AI‑driven coding platforms have surged in popularity, promising faster development cycles for enterprises like Uber, Zendesk, and Deutsche Telekom. Lovable, a high‑profile startup with a $6.6 billion valuation, illustrates the double‑edged sword of rapid innovation: while its vibe‑coding engine accelerates code generation, inadequate access controls can turn a productivity tool into a data‑leak conduit. The recent BOLA vulnerability exposed not only source code but also embedded database credentials, highlighting how API design flaws can cascade into severe confidentiality breaches.

The technical root of the issue lay in missing ownership validation on Lovable’s project‑level endpoints. By simply issuing five API calls from a free account, a researcher accessed another user’s public project, extracted source files, and retrieved hard‑coded secrets. Compounding the problem, Lovable’s documentation ambiguously described the "public" setting, and the company’s bug‑bounty partner, HackerOne, classified the report as a duplicate, preventing internal escalation. This chain of missteps underscores the importance of clear security documentation and rigorous triage processes within third‑party disclosure programs.

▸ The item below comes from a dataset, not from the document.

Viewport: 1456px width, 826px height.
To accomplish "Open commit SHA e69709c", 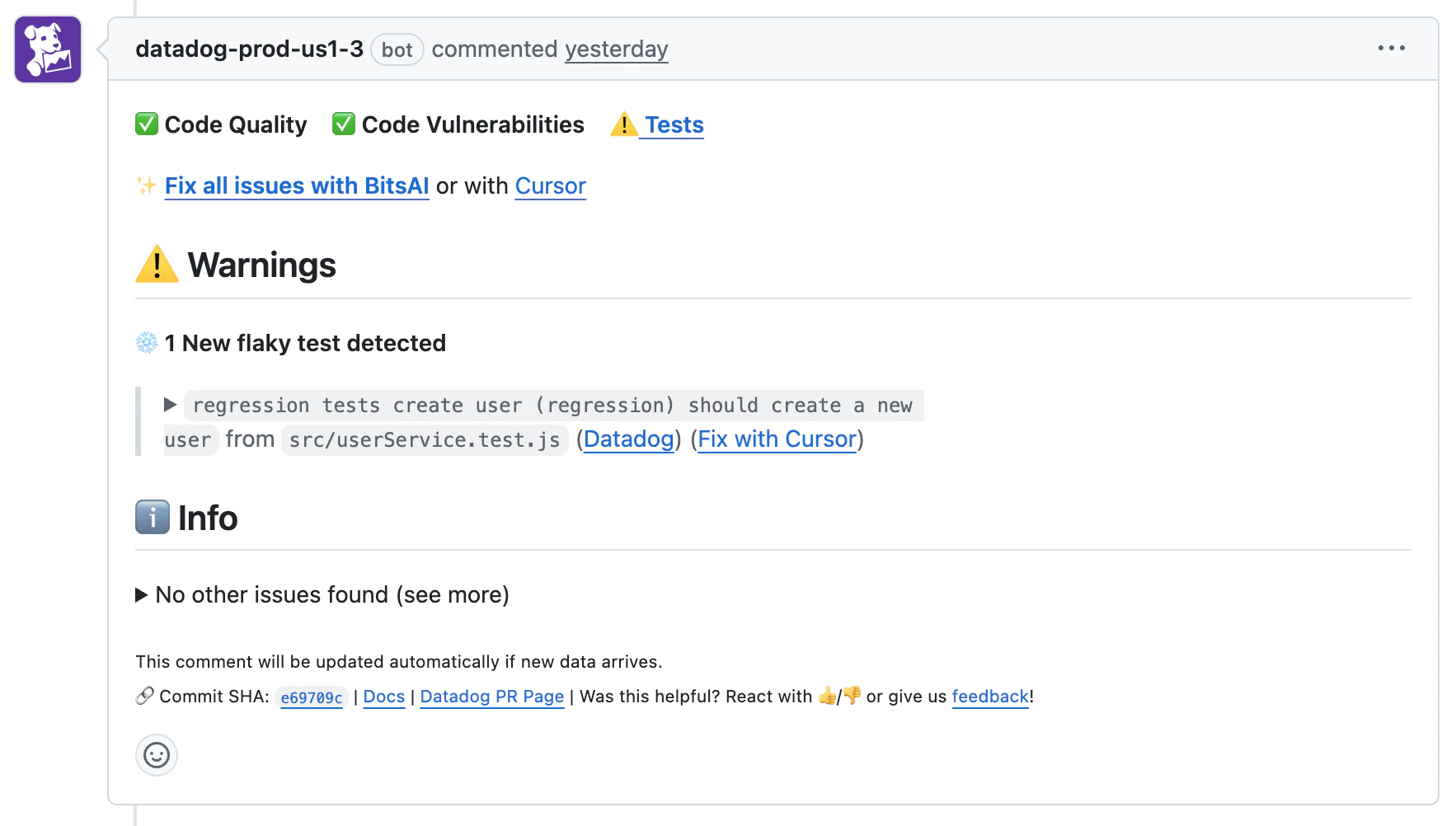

For the broader AI‑coding market, the incident serves as a cautionary tale. Enterprises increasingly rely on such tools for mission‑critical code, making robust access controls and transparent vulnerability handling non‑negotiable. Companies must adopt private‑by‑default defaults, enforce strict object‑level authorization, and maintain accountable bug‑bounty workflows. Lovable’s swift patch and policy shift are steps in the right direction, but rebuilding client confidence will require demonstrable security maturity and ongoing third‑party audits.